At Perrotin New York, the American artist and former studio assistant of Kaws ‘Josh Sperling’ are currently in the spotlight. Sperling’s new show, ‘Daydream,’ features new composite works, minimalist monochrome pieces, and large-scale squiggle installations that take up all three floors of the gallery’s Lower East Side spaces.
“That’s how artworks: you come up with a concept that challenges a preconceived notion, and if you succeed, it becomes intriguing.” Josh Sperling questions the idea of what is a painting and what is a sculpture throughout three stories of his twisting and puzzle-like canvas sculptural works.

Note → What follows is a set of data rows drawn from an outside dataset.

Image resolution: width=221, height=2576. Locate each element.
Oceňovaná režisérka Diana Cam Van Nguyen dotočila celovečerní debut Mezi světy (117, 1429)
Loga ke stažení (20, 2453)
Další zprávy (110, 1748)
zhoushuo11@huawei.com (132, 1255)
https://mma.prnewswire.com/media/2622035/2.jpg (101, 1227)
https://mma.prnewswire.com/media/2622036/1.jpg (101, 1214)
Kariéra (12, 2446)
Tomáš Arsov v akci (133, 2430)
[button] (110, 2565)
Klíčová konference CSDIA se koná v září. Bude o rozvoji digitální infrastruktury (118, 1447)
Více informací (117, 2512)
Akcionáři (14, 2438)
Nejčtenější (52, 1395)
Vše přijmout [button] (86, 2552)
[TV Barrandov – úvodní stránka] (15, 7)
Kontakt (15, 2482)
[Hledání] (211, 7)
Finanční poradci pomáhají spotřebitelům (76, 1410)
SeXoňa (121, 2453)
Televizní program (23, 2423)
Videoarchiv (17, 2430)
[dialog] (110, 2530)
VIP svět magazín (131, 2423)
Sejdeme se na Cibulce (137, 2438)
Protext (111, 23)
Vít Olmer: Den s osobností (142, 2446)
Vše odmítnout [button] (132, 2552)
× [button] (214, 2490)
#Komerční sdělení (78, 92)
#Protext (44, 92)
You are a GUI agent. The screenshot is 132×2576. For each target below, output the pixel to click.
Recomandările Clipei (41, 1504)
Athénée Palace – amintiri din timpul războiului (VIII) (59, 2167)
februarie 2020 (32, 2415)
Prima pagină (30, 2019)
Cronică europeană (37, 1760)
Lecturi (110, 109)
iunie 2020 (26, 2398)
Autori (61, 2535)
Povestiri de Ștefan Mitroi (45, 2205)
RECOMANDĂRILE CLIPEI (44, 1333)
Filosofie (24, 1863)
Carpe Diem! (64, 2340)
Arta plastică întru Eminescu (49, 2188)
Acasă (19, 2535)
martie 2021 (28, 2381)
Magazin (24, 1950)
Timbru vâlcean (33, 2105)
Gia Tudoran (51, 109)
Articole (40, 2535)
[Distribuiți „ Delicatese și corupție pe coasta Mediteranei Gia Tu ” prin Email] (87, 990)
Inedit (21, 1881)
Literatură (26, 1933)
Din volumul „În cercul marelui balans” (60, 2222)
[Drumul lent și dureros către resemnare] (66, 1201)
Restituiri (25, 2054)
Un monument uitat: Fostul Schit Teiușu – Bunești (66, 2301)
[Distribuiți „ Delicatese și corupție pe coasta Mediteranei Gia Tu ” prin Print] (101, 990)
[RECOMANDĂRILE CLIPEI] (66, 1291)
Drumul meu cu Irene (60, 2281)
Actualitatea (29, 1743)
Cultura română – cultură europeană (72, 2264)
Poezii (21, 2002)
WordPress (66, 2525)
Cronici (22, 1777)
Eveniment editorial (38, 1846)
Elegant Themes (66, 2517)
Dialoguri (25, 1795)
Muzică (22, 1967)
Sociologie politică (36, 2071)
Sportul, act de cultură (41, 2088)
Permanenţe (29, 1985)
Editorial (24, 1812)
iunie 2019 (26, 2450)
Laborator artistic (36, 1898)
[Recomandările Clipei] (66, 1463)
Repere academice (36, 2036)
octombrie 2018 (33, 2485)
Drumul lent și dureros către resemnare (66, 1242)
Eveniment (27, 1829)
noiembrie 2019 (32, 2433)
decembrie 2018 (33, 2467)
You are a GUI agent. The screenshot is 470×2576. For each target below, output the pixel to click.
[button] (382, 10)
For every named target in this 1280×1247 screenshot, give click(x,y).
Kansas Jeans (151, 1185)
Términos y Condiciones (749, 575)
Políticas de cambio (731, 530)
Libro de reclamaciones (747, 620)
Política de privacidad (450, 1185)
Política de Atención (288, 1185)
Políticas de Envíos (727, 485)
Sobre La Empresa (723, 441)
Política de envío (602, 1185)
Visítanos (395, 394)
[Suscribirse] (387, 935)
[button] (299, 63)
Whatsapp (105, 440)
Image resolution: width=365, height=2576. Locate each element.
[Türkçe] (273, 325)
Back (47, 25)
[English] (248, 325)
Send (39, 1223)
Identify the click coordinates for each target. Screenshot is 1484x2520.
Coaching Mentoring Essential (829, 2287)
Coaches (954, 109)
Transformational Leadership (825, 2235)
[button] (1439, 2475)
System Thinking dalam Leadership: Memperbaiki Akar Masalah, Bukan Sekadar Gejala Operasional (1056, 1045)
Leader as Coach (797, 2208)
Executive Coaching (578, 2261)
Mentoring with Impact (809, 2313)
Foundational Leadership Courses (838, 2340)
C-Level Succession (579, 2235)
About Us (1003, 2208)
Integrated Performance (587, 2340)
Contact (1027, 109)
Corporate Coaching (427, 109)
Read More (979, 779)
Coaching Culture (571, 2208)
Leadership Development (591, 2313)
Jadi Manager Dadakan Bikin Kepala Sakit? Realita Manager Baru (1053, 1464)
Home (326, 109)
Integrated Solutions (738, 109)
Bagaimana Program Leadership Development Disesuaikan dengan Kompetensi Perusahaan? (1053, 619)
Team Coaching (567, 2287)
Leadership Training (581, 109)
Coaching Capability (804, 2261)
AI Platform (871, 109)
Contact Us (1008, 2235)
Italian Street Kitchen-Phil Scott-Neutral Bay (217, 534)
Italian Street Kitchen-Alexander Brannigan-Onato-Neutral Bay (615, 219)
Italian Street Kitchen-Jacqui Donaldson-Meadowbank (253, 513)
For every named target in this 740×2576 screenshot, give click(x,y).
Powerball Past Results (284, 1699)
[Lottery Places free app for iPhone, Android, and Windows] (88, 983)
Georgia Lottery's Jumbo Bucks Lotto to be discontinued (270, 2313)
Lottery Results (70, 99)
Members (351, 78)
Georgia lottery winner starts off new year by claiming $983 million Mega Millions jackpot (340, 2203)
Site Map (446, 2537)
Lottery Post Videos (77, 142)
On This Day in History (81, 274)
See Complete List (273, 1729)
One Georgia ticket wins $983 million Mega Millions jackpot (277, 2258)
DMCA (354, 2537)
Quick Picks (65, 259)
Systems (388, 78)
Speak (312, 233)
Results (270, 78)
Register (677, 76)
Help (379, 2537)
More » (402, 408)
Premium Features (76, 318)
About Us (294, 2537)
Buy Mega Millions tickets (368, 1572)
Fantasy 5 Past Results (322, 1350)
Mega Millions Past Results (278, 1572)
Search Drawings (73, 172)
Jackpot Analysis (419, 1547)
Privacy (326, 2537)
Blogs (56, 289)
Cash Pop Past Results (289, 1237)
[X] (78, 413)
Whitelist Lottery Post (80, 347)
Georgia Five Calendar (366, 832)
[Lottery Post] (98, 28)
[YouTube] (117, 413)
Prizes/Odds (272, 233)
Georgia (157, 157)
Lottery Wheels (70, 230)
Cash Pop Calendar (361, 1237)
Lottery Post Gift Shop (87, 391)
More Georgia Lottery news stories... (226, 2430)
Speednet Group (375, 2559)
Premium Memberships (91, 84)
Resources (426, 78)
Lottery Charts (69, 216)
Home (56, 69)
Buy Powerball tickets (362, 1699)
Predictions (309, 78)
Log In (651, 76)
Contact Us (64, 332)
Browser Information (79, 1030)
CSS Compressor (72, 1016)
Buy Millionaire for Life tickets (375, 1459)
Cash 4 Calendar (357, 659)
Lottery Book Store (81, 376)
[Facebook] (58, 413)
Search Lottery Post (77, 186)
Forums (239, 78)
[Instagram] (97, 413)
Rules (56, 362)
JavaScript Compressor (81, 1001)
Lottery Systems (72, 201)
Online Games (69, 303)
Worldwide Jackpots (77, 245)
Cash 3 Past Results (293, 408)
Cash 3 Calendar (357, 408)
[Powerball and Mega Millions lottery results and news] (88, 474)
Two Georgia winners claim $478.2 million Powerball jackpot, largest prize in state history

Each floor represents a different aspect of my work. The monochrome paintings on the first floor are more geometric and basic. The second story features a full squiggle installation area, as well as some new square works that are quite Josef Albers-esque, and the third-floor houses the composites, which are more collaged pieces. What makes Daydream at Perrotin so impressive is the breadth of his explorations, from minimalism to maximalist pieces, clusters to large spaces, installation, and site-specific work.
Sperling has much experience with the artist’s life. His grandpa was a sculptor with a New York City studio, and his father was an art teacher. Over the course of five years, he worked on carpentry, color mixing, and painting before moving on to design and other production elements. Sperling’s work spans a wide range of hues, tones, and shapes.